Sunday, March 7, 2010

Infinite Worlds 05.04.10


The Tao is the Great Mother
empty yet inexhaustible,
it gives birth to infinite worlds

It is always present within you.
You can use it any way you want.

Tao te Ching #6


Dream: I am part of a group of people who are collecting to fight for a good cause (?) – sort of guerrilla action against an oppressive government in the distant future. There is a sturdy woman in the group who is from a different dimension in the multiverse. Though she appeared normal she was very heavy and very strong because her ‘strings’ (see quantum string theory) vibrated at a different frequency from ours. In another scene I am coerced into befriending a devious young Fagan. I had been living with two identities. He has ‘killed’ one of them and knows my secret. His knowledge is dangerous to me and by accepting him as a ‘friend’ I confer some sort of status on him. He was persona non grata.

What a difference a day makes. Reasonable night’s sleep and a superb pho in the Nha Trang market for $4.00 for two (apparently depending on how one inflects 'pho' in vietnamese one is asking either for a bowl of soup or a slut - just a word of warning to interested parties), including chocolatey sweet Vietnamese iced coffee. The soup a melange of seafood with rice vermicelli noodles, piles of cilantro mixed with delicate sprouts, mint and opal basil. The cart operator added a bowl of something glossy and translucent white – maybe jellyfish. Later we will swim for the first time in the South China Sea.

There we met a charming old fellow named Peter – Australian national living here. A brown, wrinkled gentleman with a Gandhi-thin body, concave chest, a rubine, scabrous nose and watery sliver-blue eyes. He has married a younger Vietnamese woman named Hyunh. She is silent and demure, quite shy. She has a round face and gentle eyes that speak volumes in a language I don’t understand.

Peter has led a charmed life, working around the world performing his trade. ‘I may sound big-headed but I am a very good cabinet maker’ he declaims with a 87 degree head tilt. He claims to have worked in 20 different countries. From Botswana to Managua he works for hotels and large corporations, doing excellent work from his accounts. He told me his story while we bobbed in the gentle surf. At once gregarious and charmingly shy, he talks in a very animated fashion, blinking rapidly, tilting his head side to side and up and down; sweeping his arms and rotating his wrist and fingers to articulate his tales. Sophie says he reminded her of Wallace from Wallace and Grommit animated features.

I can tell Sophie doesn’t approve of Peter. His wife attends to him - maybe she appears servile but I can tell he adores her and she seems to love him too – who can say. He confides in me that Hyunh cannot travel to Australia with him when he returns to visit because she has had cervical cancer and they won’t admit her into the country. Without that information one might be tempted to write him off as having married a caretaker and servant but I don’t think so. He cares deeply for her. When she makes a small movement with her eyes he knows it is time to go back home .’Ah, ah Hyunh, yes, (to us) it’s time to be going home I think’. He politely bids us goodbye- chuckles when I give his wife a little bec on the cheek and they leave.

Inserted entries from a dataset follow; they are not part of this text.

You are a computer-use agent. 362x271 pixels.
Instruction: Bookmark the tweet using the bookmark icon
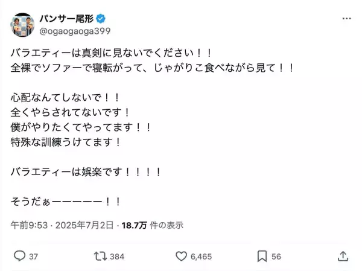(x=262, y=256)
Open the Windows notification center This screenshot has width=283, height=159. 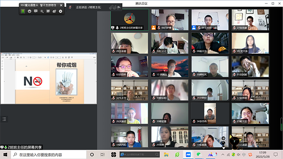coord(275,155)
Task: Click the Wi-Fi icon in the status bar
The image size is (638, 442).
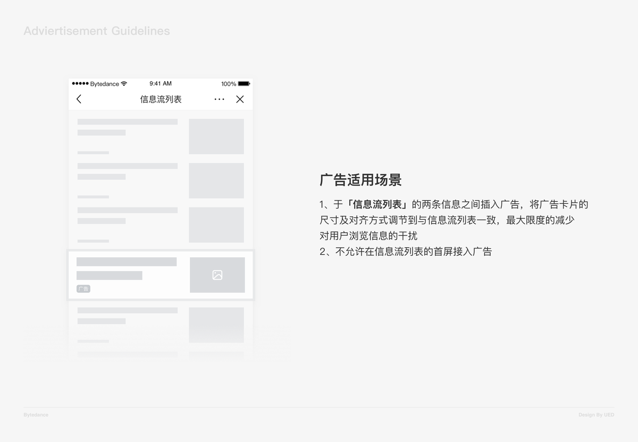Action: 123,84
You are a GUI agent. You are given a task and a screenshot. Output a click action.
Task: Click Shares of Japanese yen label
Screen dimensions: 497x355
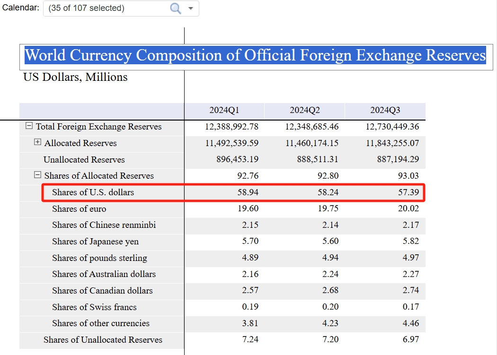95,242
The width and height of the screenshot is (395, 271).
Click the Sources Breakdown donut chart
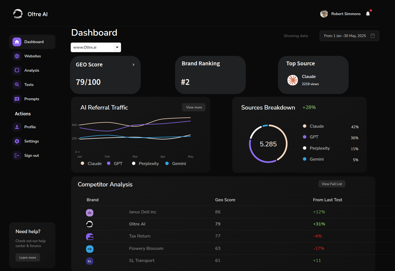[268, 143]
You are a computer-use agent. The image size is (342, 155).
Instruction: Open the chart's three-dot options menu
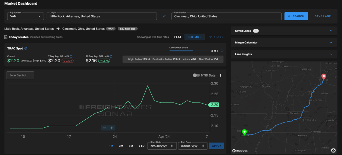pos(220,75)
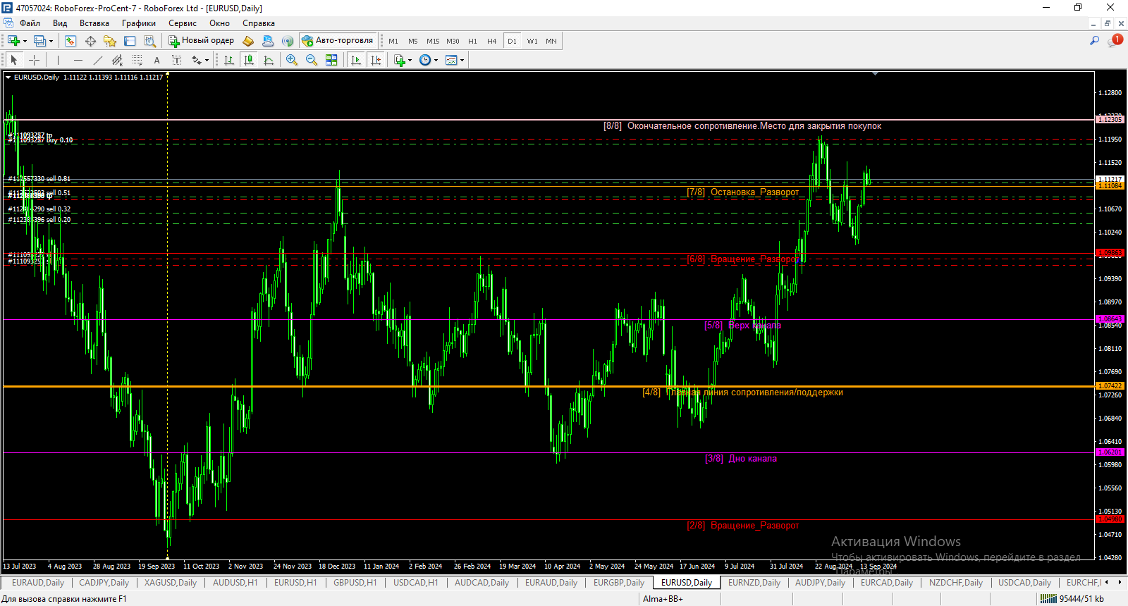Open the templates dropdown arrow
The width and height of the screenshot is (1128, 606).
pyautogui.click(x=462, y=61)
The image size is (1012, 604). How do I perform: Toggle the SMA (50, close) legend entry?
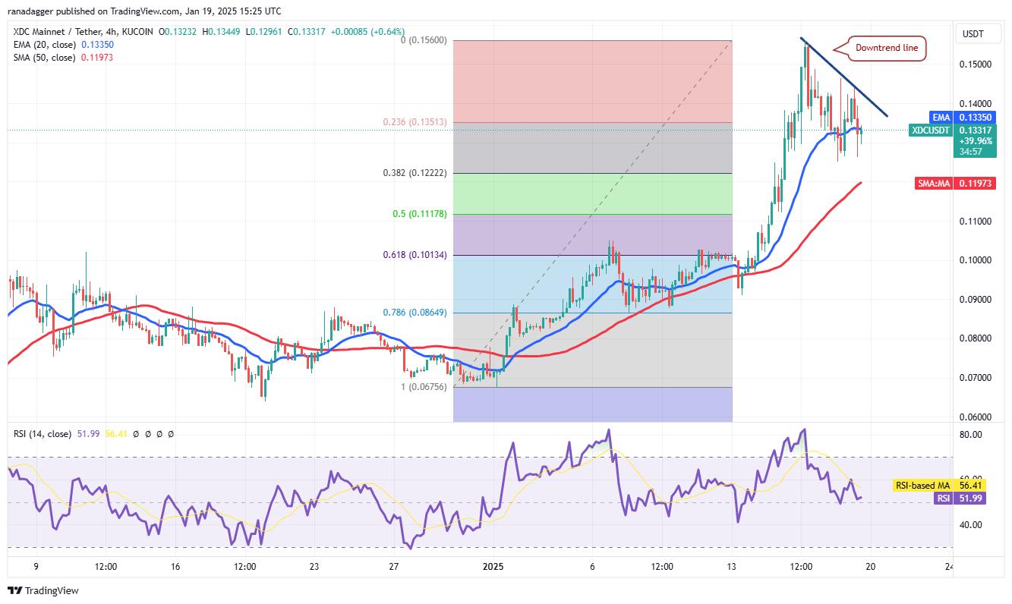tap(46, 56)
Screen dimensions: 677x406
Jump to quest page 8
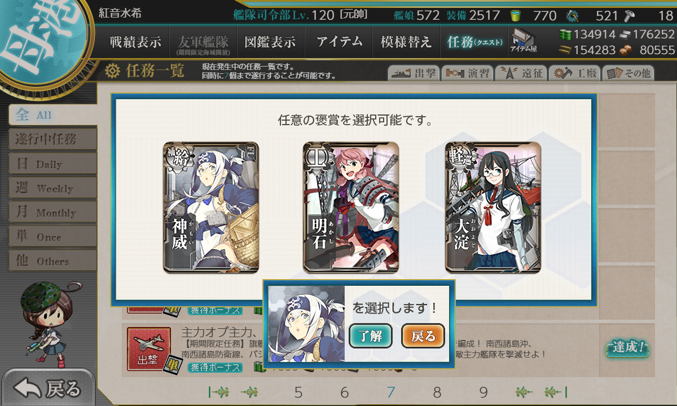tap(437, 392)
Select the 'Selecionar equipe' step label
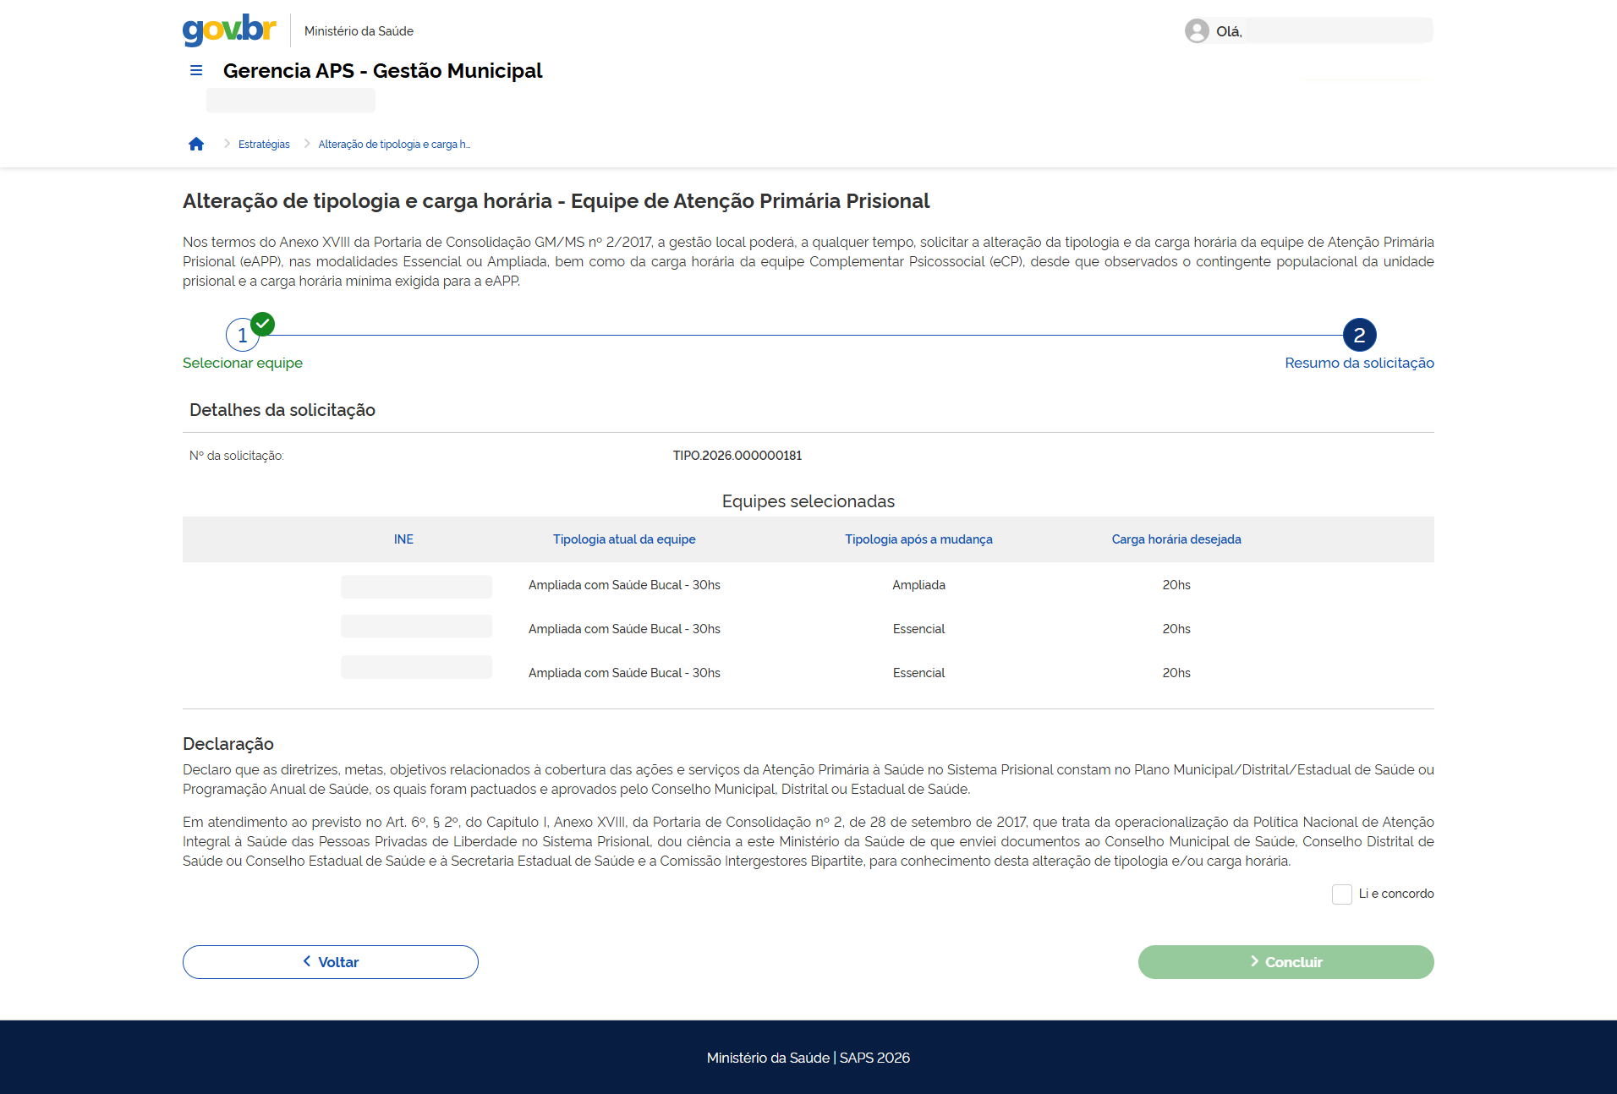This screenshot has height=1094, width=1617. pos(243,363)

Life has crevices and gaps, the inner narratives of even our closest friends and loved ones are opaque to us, even our own lives are filtered and corrupted by our egoic lens .Each of us contains infinite worlds - dimensions unexplored and largely unexplorable.

Peter has recommended the beach just south of Nha Trang called Cam Ranh as being less touristic; excellent seafood with a prettier vista. He has also recommended Vinh Binh instead of Ha Long which is freshwater but, again less touristic and charming. He suggests Sapa is very beautiful too – when I ask him if there are not similar places in Laos he says that he has never been there – he thinks that the Laotians are more dangerous but we have heard just the opposite from other travellers.